EXERCISE INSTRUCTIONS » The answer should be each line from the entries below that has the word "computer" in it.

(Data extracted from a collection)
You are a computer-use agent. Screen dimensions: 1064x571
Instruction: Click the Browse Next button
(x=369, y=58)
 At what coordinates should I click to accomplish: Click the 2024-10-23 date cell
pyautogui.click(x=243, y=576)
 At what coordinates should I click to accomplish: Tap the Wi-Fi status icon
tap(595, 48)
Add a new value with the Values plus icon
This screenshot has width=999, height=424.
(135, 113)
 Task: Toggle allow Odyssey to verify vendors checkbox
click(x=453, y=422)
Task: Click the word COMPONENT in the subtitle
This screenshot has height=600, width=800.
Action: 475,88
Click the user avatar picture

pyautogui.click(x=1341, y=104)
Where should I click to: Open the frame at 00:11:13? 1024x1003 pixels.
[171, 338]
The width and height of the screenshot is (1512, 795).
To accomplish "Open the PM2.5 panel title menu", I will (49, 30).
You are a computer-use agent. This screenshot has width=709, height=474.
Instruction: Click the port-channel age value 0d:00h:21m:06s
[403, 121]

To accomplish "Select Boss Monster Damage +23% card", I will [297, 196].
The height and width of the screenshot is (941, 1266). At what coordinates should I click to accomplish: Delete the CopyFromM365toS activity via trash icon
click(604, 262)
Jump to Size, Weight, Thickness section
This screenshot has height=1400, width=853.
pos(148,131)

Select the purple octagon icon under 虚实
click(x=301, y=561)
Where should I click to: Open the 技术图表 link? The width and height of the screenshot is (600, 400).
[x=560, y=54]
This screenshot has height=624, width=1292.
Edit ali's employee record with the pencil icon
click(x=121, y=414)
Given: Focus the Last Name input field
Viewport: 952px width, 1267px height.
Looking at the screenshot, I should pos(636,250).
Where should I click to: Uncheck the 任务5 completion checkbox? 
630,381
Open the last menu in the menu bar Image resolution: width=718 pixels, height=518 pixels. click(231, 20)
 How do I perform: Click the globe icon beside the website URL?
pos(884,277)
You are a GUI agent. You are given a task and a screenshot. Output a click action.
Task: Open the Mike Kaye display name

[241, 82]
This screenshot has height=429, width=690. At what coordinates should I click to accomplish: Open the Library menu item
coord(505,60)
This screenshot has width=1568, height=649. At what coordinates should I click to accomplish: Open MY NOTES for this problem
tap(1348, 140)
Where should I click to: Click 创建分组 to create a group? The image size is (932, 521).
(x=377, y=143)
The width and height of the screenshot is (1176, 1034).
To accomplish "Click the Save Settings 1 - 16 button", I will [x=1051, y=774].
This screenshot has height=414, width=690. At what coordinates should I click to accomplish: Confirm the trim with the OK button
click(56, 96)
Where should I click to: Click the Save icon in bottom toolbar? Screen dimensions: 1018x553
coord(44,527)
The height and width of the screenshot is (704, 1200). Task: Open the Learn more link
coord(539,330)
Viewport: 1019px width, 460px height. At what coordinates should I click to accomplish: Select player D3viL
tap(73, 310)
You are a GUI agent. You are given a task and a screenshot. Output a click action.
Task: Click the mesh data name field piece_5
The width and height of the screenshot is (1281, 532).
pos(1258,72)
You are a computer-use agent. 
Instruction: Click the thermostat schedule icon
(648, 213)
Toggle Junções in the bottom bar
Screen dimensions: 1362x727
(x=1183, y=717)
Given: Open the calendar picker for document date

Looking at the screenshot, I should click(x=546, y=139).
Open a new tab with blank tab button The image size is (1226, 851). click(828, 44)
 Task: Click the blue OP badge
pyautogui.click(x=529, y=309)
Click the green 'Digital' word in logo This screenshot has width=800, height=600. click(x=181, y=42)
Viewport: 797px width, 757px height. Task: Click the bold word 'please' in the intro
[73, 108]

SOLUTION FOR THIS PROBLEM »
You are a computer-use agent. Screen dimensions: 1064x571
You are a computer-use agent. This screenshot has width=709, height=474.
You are a computer-use agent. 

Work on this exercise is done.